Our flexible agreement model enables our clients to prioritize the data logs, applications, and endpoints that matter most at any given time. Instead of requiring contract amendments or levying fees for out-of-scope work, we collaborate in real time. Erik Montcalm, our VP of Services and Technologies, elaborated on this approach. He said, “Our clients know that other MSSPs would provide a quote and say, ‘You’re contracted for A, and we’re not going to drop it. Now you’re adding B. That’s 10% extra.’ We tend not to work that way.”

Instead, SecureOps structures agreements around partially dedicated staff. If a client is paying for 20 hours of a Level 2 analyst's time and a pressing concern arises one week, we pivot to execute on what is most important. “It doesn't matter if it's not enumerated in the contract. The analyst will do whatever you want,” said Montcalm. In this way, we ensure our priority is always the client’s goals, not merely fulfilling a contractual obligation.

How Should Your MSSPs Respond During a Crisis?

Data breaches are a persistent threat to organizations of all sizes, and their consequences can be dire. According to IBM’s 2024 Cost of a Data Breach Report, the average cost of a breach has risen to $4.9 million USD globally. In these high-stakes, high-pressure moments, your MSSP must perform at their best. Their value, much like a fire extinguisher, is most apparent when everything is on fire.

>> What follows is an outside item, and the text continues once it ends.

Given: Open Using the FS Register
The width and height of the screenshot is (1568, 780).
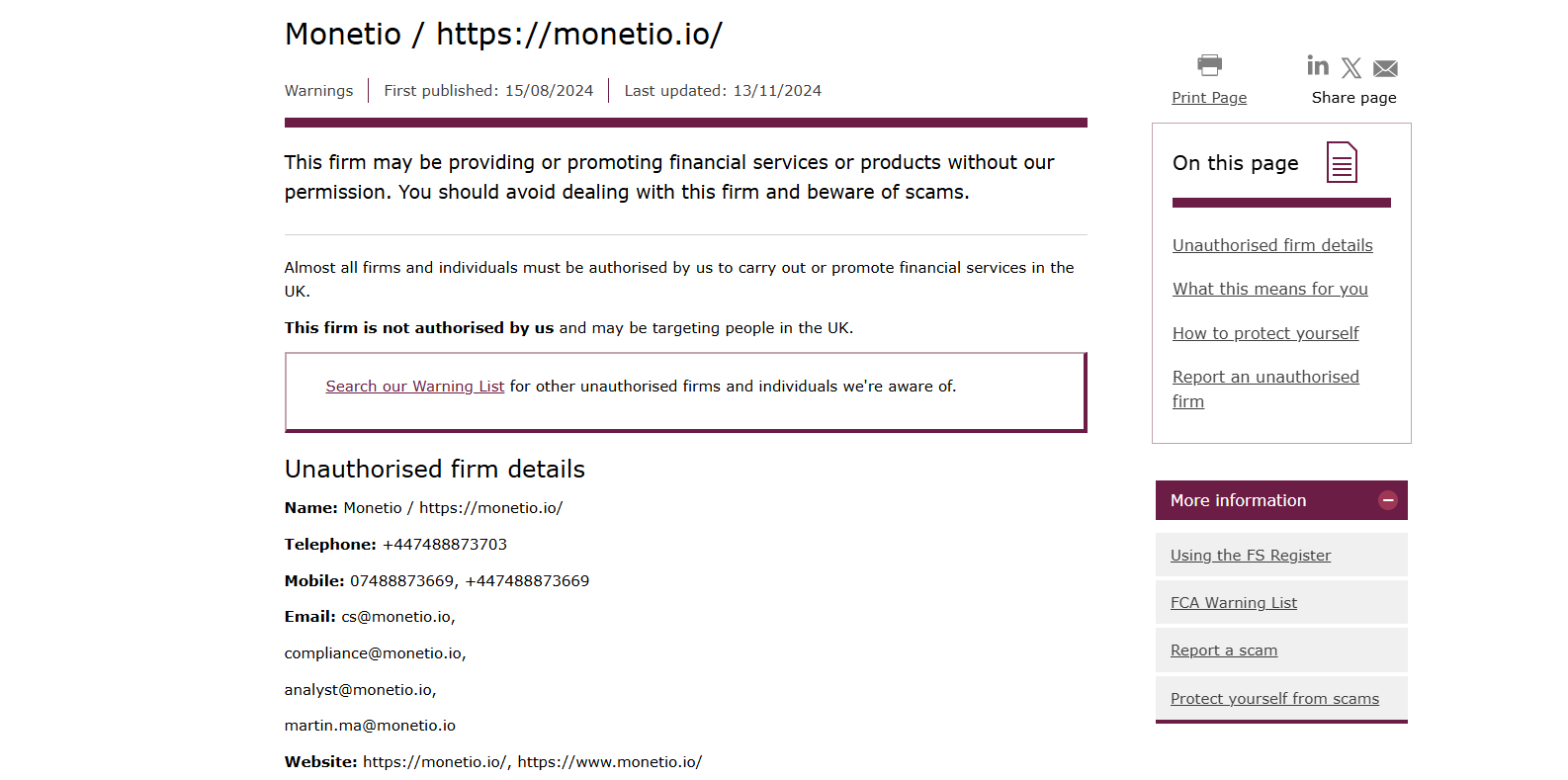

When a breach occurs and the minutes matter, we go to war at our client’s side. “It’s like those military stories where you’re in the trenches with someone. People remember who was there when it got hard,” said Montcalm.

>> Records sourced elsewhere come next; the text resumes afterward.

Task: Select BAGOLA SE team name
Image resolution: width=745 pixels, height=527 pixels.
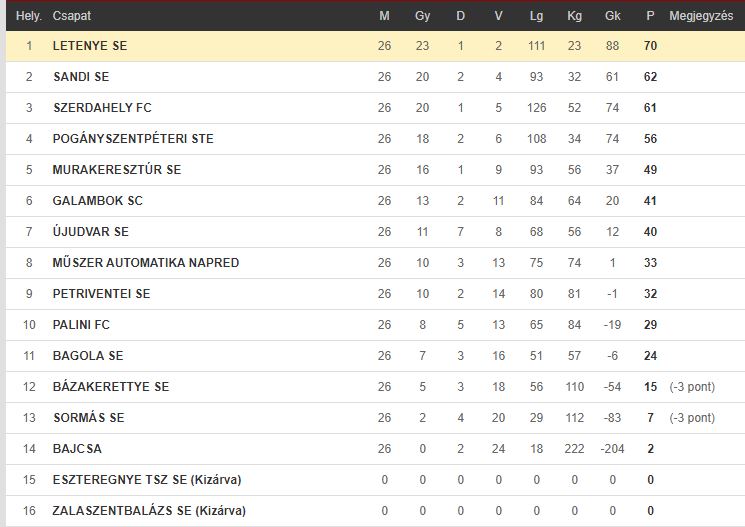Action: click(88, 355)
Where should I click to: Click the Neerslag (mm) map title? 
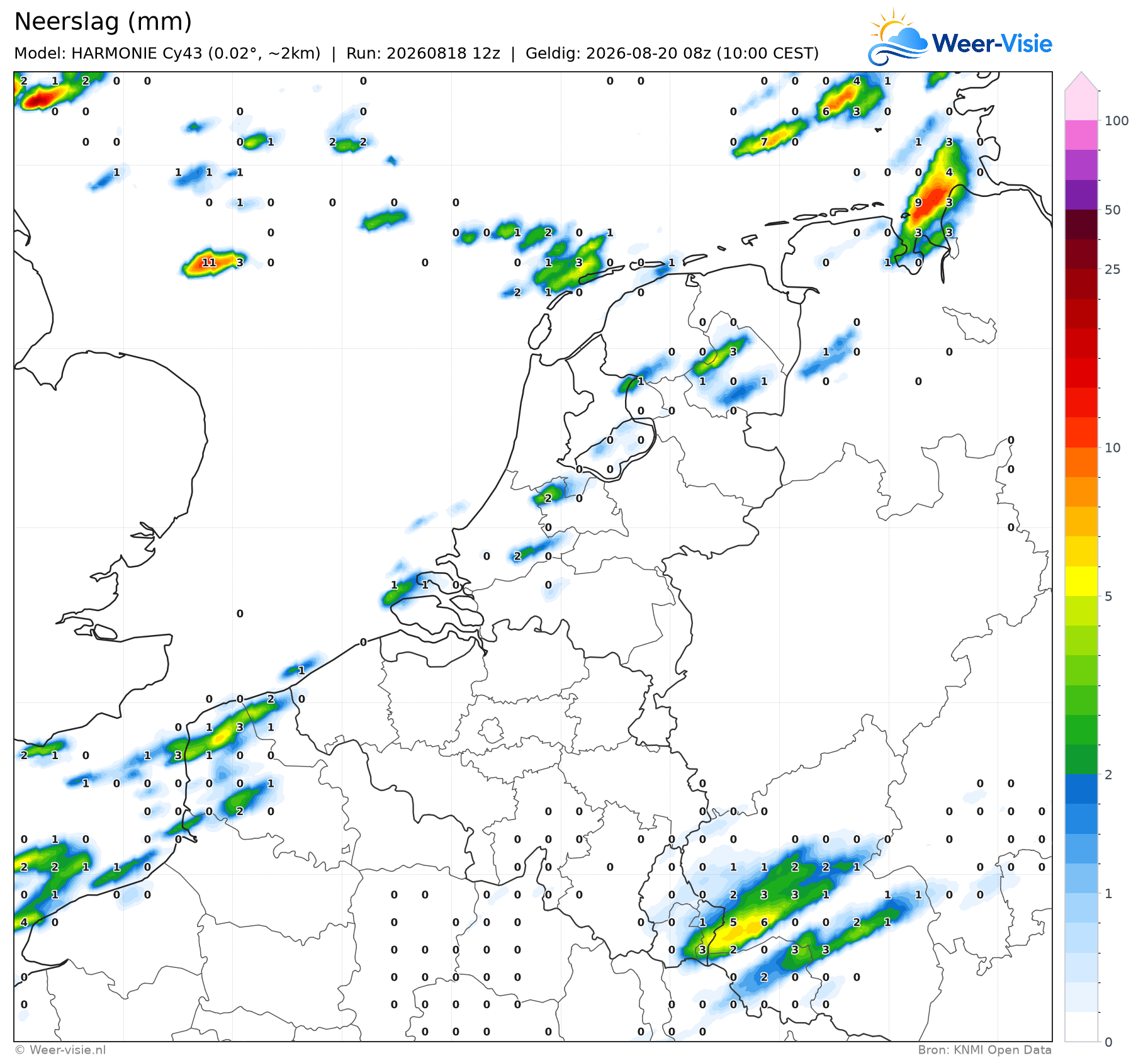(x=103, y=21)
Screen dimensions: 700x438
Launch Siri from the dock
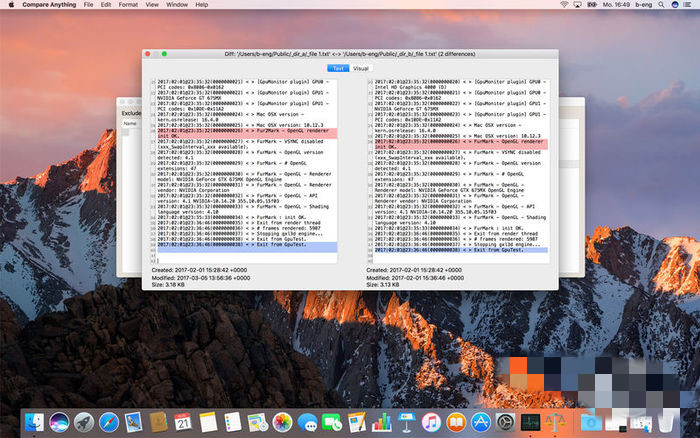pyautogui.click(x=59, y=423)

For an honest assessment of your MSSP, talk to your frontline security team. Speak with the people who interface with your provider during these critical security events. They will know whether the MSSP stepped into the breach or hid behind their contract. Was the MSSP reactive or proactive? Did they participate in the root cause analysis? Did they help you prevent similar breaches in the future?

This “share the pain” aspect of our professional agreements is what elevates our average customer relationship to eight years. We demonstrate our investment in our client’s security posture when it matters most. Montcalm stated, “The technical folks go to bat for us during renewal, because they remember who showed up during a crisis.”

Is your team willing to do the same for your MSSP?

Choose a Partner That Strengthens Your Security Posture

The best MSSP relationships operate like strong internal teams. They are built on a foundation of mutual support, a shared vision, and a commitment to continuous improvement. On paper, our role with our global mining client looks standard. As the representative explains, “Their dedicated team of experts works around the clock to proactively detect, efficiently respond to, and effectively manage any security incidents that might arise.”

The reality of the partnership, however, is deeper and richer than that. True security partnerships are measured by shared victories and composure during a crisis. We strive to go beyond expectations to help clients grow, increase their resilience, and achieve their business goals. We become embedded team members. We adapt to new challenges. We do not hold them back.